I have had some trouble with this paper as to be honest I am not familiar with this particular strand of the literature. i found the idea interesting though: Ie in effect, they study the properties of the learning dynamics by restating it as an optimal control problem, and then effectively use pertaining ideas (Pontryagin's maximum principle) to study equilibria (which exist due to the linearity of the problem). Some factors struck me as very peculiar though: - Why is it interesting to study linear NNs ? We already know that they have a unique optimal solution (as the authors seem to reconfirm ?) which moreover, we can find in closed-form. Furthermore, nonlinear NN might behave very differently, so studying the linear case might not tell us much about the interesting cases? The authors did not do a good job of explaining the motivation and should consider elaborating on these points. - I did not get the relevance of studying continuous networks (which do not exist).

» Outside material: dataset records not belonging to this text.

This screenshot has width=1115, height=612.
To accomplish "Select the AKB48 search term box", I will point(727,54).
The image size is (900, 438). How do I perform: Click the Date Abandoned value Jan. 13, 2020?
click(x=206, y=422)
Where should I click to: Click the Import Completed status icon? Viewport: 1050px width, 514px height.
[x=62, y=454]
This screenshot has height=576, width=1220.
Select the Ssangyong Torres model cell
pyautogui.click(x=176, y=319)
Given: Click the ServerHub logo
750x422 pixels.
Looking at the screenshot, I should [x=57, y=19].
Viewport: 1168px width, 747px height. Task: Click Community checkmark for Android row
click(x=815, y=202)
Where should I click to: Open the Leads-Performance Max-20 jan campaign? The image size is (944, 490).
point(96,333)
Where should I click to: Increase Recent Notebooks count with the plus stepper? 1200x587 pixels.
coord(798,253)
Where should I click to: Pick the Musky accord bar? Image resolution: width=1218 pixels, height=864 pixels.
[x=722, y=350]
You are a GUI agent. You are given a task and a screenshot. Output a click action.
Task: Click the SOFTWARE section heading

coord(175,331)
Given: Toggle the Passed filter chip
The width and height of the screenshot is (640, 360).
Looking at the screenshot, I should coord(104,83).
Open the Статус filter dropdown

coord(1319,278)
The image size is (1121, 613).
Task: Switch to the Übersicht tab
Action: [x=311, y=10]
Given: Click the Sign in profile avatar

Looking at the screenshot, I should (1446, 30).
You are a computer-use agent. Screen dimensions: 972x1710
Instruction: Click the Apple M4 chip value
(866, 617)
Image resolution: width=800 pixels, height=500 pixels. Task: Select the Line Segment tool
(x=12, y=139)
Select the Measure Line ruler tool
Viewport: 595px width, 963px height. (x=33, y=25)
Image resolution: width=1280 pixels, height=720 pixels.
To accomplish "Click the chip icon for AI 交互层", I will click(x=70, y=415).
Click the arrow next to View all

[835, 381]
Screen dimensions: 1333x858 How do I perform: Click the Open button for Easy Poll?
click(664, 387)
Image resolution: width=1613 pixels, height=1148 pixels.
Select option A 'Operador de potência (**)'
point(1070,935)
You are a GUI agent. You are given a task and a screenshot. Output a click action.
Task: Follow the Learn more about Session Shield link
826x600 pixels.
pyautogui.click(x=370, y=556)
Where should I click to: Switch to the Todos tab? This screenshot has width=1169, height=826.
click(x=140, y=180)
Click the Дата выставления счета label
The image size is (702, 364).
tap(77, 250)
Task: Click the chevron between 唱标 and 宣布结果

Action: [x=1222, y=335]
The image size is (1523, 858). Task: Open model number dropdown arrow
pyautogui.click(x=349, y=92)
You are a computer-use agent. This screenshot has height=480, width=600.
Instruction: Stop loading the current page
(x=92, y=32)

Could the authors instead appeal to discrete optimal control methods (why use 'continuation and what is the approximation error so to speak, by approximating with continuous model?). Did I miss anything? - Indeed I am surprised the authors do not cite works in control / system identification at all, where such linear learning systems have been studied (with much related techniques) for decades. Now, what makes it different from standard control of control-affine system is the fact that the control input is a matrix rather than a vector. However, is that not a case control / system ID has studied too? In summary, I am a bit suspicious of the relevance and novelty of this paper. However, as I am unfamiliar with the related literature in depth, I would say 'in dubio pro reo' with low confidence in my 'verdict'. Minor comments: -line 37 : ' minima' - The authors: explain the term 'continuation'.

Reviewer 4

The authors provide analysis of linear neural networks with and without regularization using the machinery of Hamilton's equations, and supplement their analysis with numerical results. Their work complements the growing body of literature on the behavior of the critical points of neural networks. Pros: The paper, while technically dense, is fairly easy to read, and the conclusions are clear--especially that of regularization drastically altering the landscape of critical points for linear(!) models. Cons: As always for papers concerning linear models, this reviewer would like some discussion of how these methods might be able to be used to tackle nonlinear networks (if at all). This reviewer also found Figure 1 quite difficult to parse, and would appreciate some extra language/figure engineering to make it clearer (a longer figure caption would probably be fine here). Finally, the authors appear to be analyzing solutions with regularization by first solving for the \lambda = 0 solution, and then locally extending this solution to study critical points ``near'' it with \lambda > 0. Why should one expect critical points ``near'' the \lambda = 0 solution to be the sorts of critical points found by a gradient descent algorithm? Said another way, this method seems to bias the analysis towards a certain subclass of critical points, but perhaps the reviewer is just confused. The reviewer would gladly increase the score upon further improvement and polishing of the manuscript.